Each Administration of Cyclosporin A Enhances Skin Microvascular Reactivity in Renal Transplant Recipients

Abstract

Both impaired and enhanced microvascular function have been described in humans on cyclosporin A (CsA) therapy. In the present study we investigated the acute microvascular effects of a single CsA administration in renal transplant recipients on maintenance CsA therapy. Fourteen renal transplant recipients, median age 48 years (range 24–63 years), transplanted 4–12 weeks earlier, were included in this placebo-controlled, double-blinded, crossover study. All recipients had stable renal function; median serum creatinine was 116 μmol/L (range 80–184 μmol/L). Immunosuppressive therapy consisted of CsA, prednisolone, and either azathioprine or mycophenolate. Microvascular function was assessed by laser Doppler flowmetry in combination with acetylcholine (endothelium dependent) stimulation and the postocclusive reactive hyperemia test. Measurements were performed before (control) and 2.5 h following administration of CsA (Neoral) or matching placebo and repeated with reversed medication after at least 6 days.
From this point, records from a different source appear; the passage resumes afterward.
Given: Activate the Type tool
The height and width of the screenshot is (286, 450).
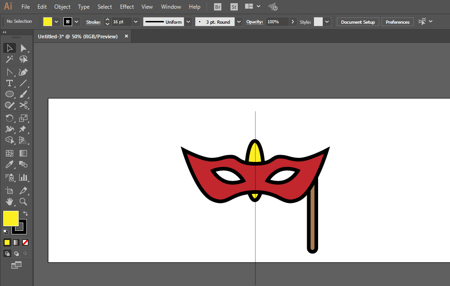Looking at the screenshot, I should coord(10,83).
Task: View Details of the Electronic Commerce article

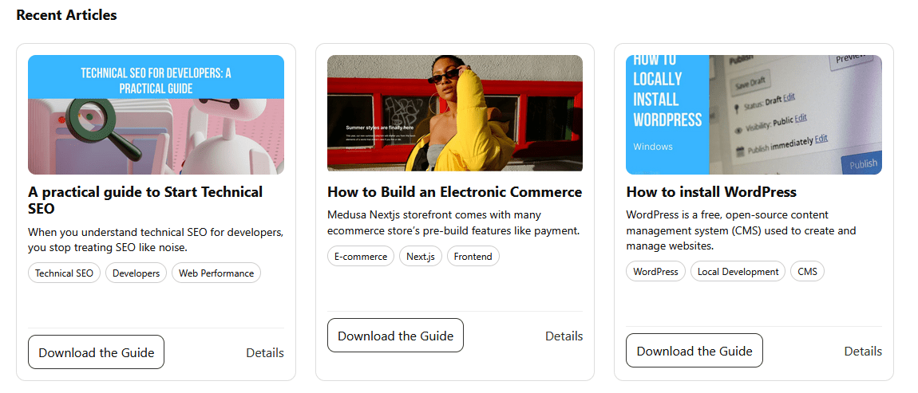Action: click(564, 336)
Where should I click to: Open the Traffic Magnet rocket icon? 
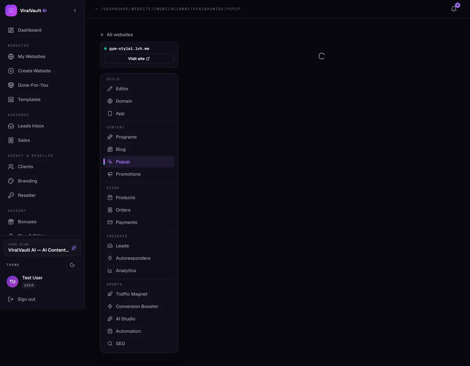110,294
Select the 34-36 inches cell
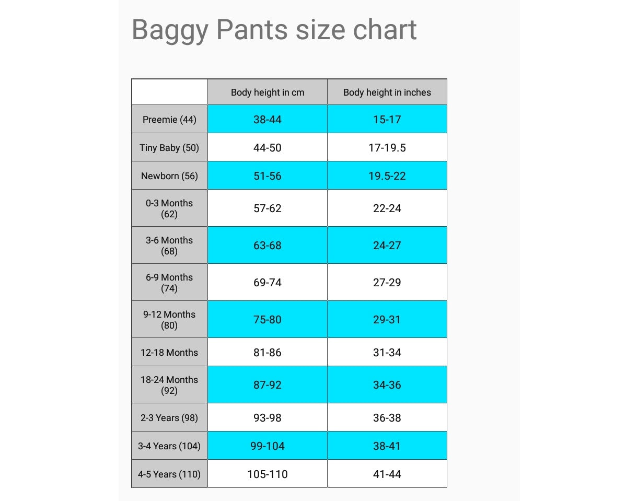 387,385
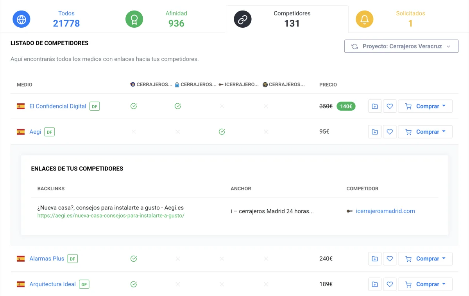This screenshot has height=296, width=469.
Task: Open the Proyecto: Cerrajeros Veracruz dropdown
Action: (x=401, y=46)
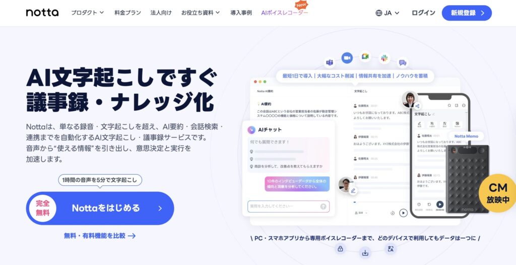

Vasodilative responses to acetylcholine stimulation were significantly higher following CsA ingestion compared with placebo. The mean change in AUC1.5 (area under the flux versus time curve) from control to 2.5 h was 100 ±145 for CsA and −292 ± 140 AU × min for placebo (P = 0.047, n = 10). The postocclusive hyperemic response AUCrh was also significantly higher following CsA intake (39 ± 4 AU × min) compared to placebo (30 ± 4 AU × min) (P = 0.006, n = 12). This study shows that each dose of CsA induces a transient increase in skin microvascular reactivity in renal transplant recipients. We speculate that this might be due to the potentiation of one or several endothelial-dependent compensatory vasodilative mechanisms in the microvascular bed.